A oggi, quando i mesi di guerra in archivio sono ormai tre, non si è giunti a un punto di incontro che riesca a soddisfare le parti in causa nel conflitto, ma c’è chi a parole ha provato a fare ragionare Zelensky da un lato e Putin dall’altro. Ci ha provato anche Silvio Berlusconi, che nelle scorse ore ha provato a convincere l’amico, richiamandosi però un vortice di critiche e polemiche per alcune parole mal interpretate.

Italia in guerra, l’allarme

Presente a Napoli per la seconda tappa della convention di Forza Italia, il Cavaliere ha infatti trattato l’argomento spinoso sulla guerra in Ucraina, provocando l’ira dei partiti di centrosinistra e centrodestra. Le parole dell’ex premier, però, non sono altro che la prosecuzione di quanto dichiarato nei giorni passati, in cui il leader azzurro ha sottolineato più e più volte che l’Italia è parte in causa della guerra per le armi mandate in Ucraina per l’esercito di casa (guerra che rischia di trasformarsi in nucleare, come vi abbiamo spiegato).

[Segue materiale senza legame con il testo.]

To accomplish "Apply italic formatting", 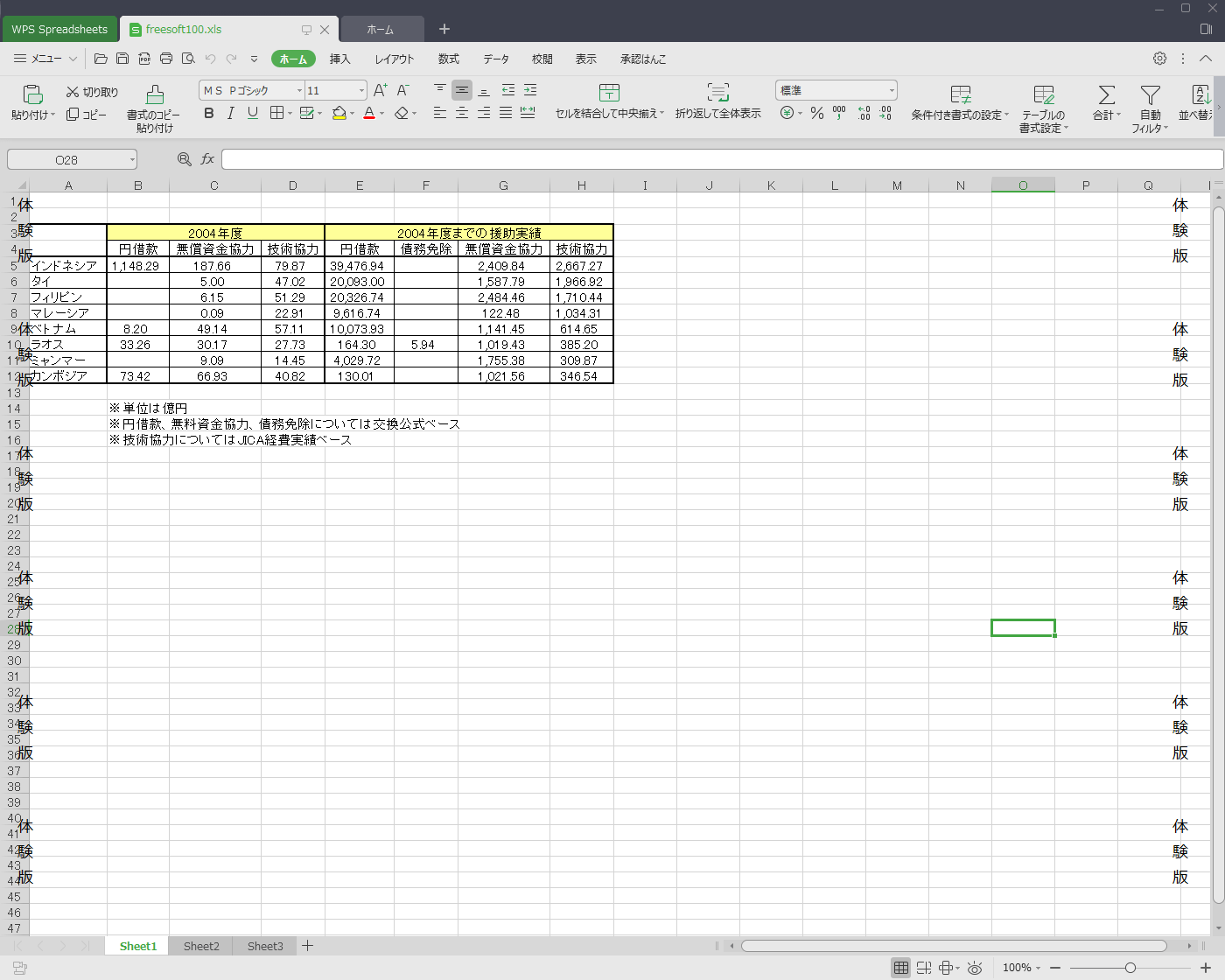I will (230, 113).
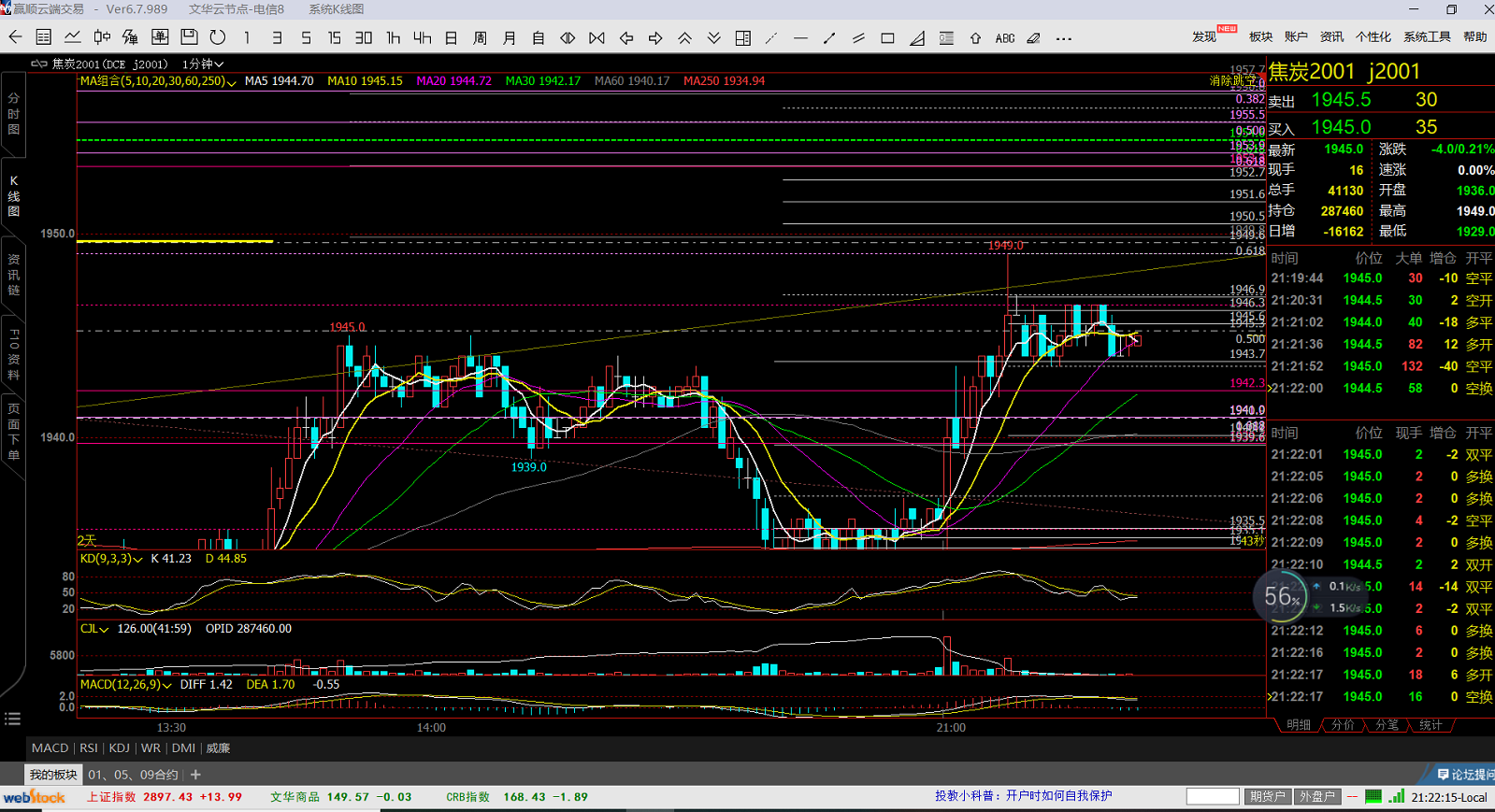This screenshot has width=1495, height=812.
Task: Switch to the 分价 tab
Action: [1343, 725]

“Adesso dopo le armi leggere mi hanno detto che gli mandiamo carri armati e cannoni pesanti, lasciamo perdere, cosa significa tutto questo?” si è chiesto Berlusconi, che poi sorprendendo tutti ha ribadito: “Temo che questa guerra continuerà, siamo in guerra anche noi perché gli mandiamo le armi”.

Nelle parole di Berlusconi poi non è mancato l’attacco al leader americano Joe Biden, l’unico che avrebbe potuto tentare la via della pace: “Un leader mondiale che doveva avvicinare Putin al tavolo della mediazione gli ha dato del criminale di guerra e ha detto che doveva andare via dal governo russo. Un altro, segretario della Nato, ha detto che l’indipendenza del Donbass non sarebbe mai riconosciuta. Capite che con queste premesse il signor Putin è lontano dal sedersi ad un tavolo“.

Quali e quanti armi ha inviato l’Italia

Dagli Usa alla Spagna, dal Regno Unito al Canada, diversi sono stati i Paesi in giro per il mondo che hanno deciso di appoggiare e finanziare l’Ucraina con le armi. Aiuti concreti, che insieme ai milioni provenienti da tanti Stati, stanno provando a dare a Zelensky e al suo paese energia per resistere agli attacchi russi (l’esercito del Cremlino può contare su “armi mai viste).

Rispetto ai paesi citati, però, l’Italia è uno dei pochi che ha deciso di secretare gli atti sulle armi inviate. In poche parole, non si ha certezza del numero di armi inviate al fronte ucraino, né tantomeno quali siano. In un recente resoconto citato da Ansa, sembra che l’Italia abbia inviato all’Ucraina missili spalleggiabili Stinger e Milan, mortai anti-carro, mitragliatrici pesanti e leggere, giubbotti antiproiettile, elementi, razioni k e proiettili in grande quantità. Ci sono poi i cingolati M113 impiegati per il trasporto pubblico. Tra i mezzi più leggeri ci sono i Lince di produzione italiana, presenti in quantità adeguata nelle casere dell’Esercito.